▸ What the exercise asks
Set down the data that follows, exactly and completely.

[Stored data entries]
* * * *
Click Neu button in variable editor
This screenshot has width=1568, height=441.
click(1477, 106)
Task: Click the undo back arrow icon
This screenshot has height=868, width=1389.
* * * *
▸ Result for this exercise
Click Neu button in variable editor
This screenshot has width=1568, height=441.
click(1477, 106)
Task: Click the undo back arrow icon
This screenshot has height=868, width=1389.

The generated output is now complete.